Bloco de texto:
* * * * * * * * *

Emmett Till visitava a família no Mississippi quando foi brutalmente assassinado |
Quando a mãe do adolescente
americano Emmett Till, Mamie, exigiu que o filho fosse velado em um caixão
aberto, ela queria que a imagem do corpo mutilado e irreconhecível do jovem
negro de 14 anos despertasse o público para a violência racial que
assolava os Estados Unidos.
O linchamento de Till, em
1955, ainda hoje é considerado um dos crimes mais chocantes do país. Milhares
de pessoas acompanharam seu funeral, e fotografias de seu rosto desfigurado
percorreram o mundo, geraram protestos e ajudaram a galvanizar o movimento
pelos direitos civis.
Os dois homens brancos
acusados de sequestrar, torturar e matar Till foram absolvidos, e mesmo após
confessarem o assassinato em uma entrevista posterior, morreram sem nunca terem
sido condenados.
Agora, mais de seis décadas
depois, o governo americano reabriu as investigações sobre o caso.
Em relatório entregue ao
Senado em março, mas divulgado somente nesta semana, após reportagem da agência
de notícias AP, o Departamento de Justiça revelou as investigações devido ao
surgimento de "novas informações".

* * * * * * * * *

Dados registrados:
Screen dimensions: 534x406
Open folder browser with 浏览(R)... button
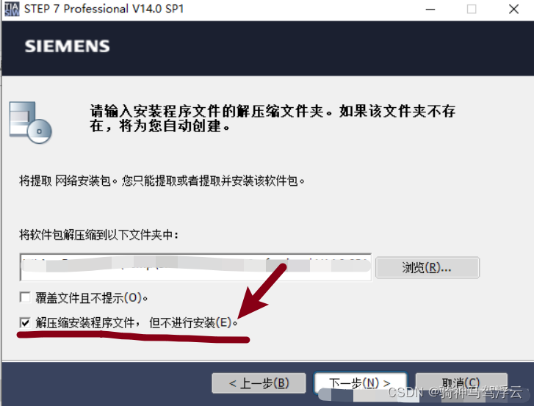pos(427,267)
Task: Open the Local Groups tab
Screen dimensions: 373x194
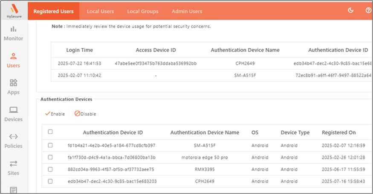Action: [x=142, y=11]
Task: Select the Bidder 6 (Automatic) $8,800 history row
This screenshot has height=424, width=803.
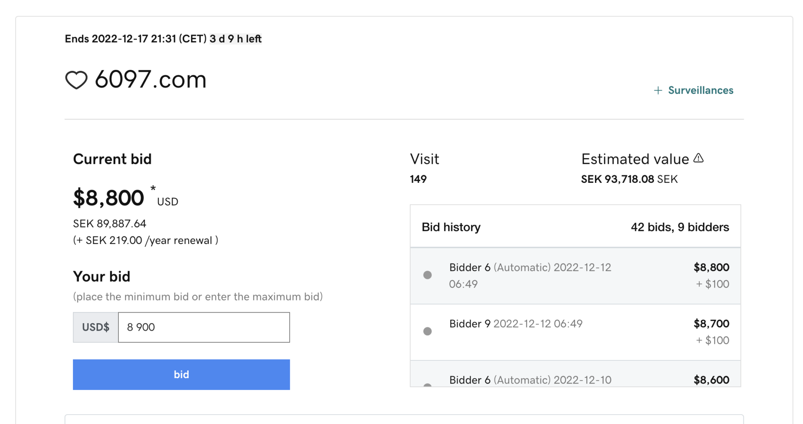Action: 575,276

* * * * * * * * *

O que fazer:
- a) Reproduza da notícia sobre Emmett Till todo o trecho que vai de "O linchamento de" até "sobre o caso.".
- b) Liste todos os atos de que os dois homens brancos são acusados na notícia sobre Emmett Till.
- c) Escreva a continuação da notícia sobre Emmett Till a partir da última frase apresentada.

Respostas:
- a)
O linchamento de Till, em
1955, ainda hoje é considerado um dos crimes mais chocantes do país. Milhares
de pessoas acompanharam seu funeral, e fotografias de seu rosto desfigurado
percorreram o mundo, geraram protestos e ajudaram a galvanizar o movimento
pelos direitos civis.
Os dois homens brancos
acusados de sequestrar, torturar e matar Till foram absolvidos, e mesmo após
confessarem o assassinato em uma entrevista posterior, morreram sem nunca terem
sido condenados.
Agora, mais de seis décadas
depois, o governo americano reabriu as investigações sobre o caso.

- b) Sequestrar, torturar e matar Till.

- c)
O relatório
não fornece detalhes sobre as novas pistas, e o Departamento de Justiça afirma
que não vai comentar o caso por causa da investigação em andamento. Mas,
segundo um livro publicado no ano passado, a mulher no centro do episódio que
desencadeou o crime mudou sua versão dos fatos e confessou ter mentido sobre o
que ocorreu.
Linchamento
Nascido e criado em Chicago, Till viajou em 1955 para
visitar familiares em Money, pequena cidade na zona rural do Mississippi,
Estado no sul do país que na época mantinha rígidas leis de segregação racial.
Em 24
de agosto daquele ano, três dias após chegar à cidade, ele foi a um mercado
local comprar balas. A mulher do proprietário, Carolyn Bryant, que é branca e
tinha 21 anos na época, acusou Till de ter assobiado, falado obscenidades e a
agarrado pela cintura.
Quatro dias depois, o marido de Carolyn, Roy Bryant, e
seu meio-irmão, J.W. Milam, entraram na casa onde Till estava hospedado e o
arrancaram da cama no meio da madrugada.
O adolescente foi brutalmente espancado e torturado
antes de levar um tiro na cabeça. O corpo foi jogado em um rio e encontrado
três dias mais tarde.
Linchamentos de negros não eram incomuns no sul dos Estados Unidos na
década de 1950 e raramente eram punidos.
Segundo dados da Associação Nacional para o Progresso
de Pessoas de Cor (NAACP), uma das mais influentes organizações de direitos
civis do país, entre 1882 e 1968 foram registrados 4.743 linchamentos. Em 3.446
deles, as vítimas eram negras. Entre as vítimas brancas, muitas foram linchadas
por ajudar negros.
Nova versão
Roy Bryant e Milam foram acusados do crime, mas
rapidamente absolvidos por um júri composto apenas de homens brancos.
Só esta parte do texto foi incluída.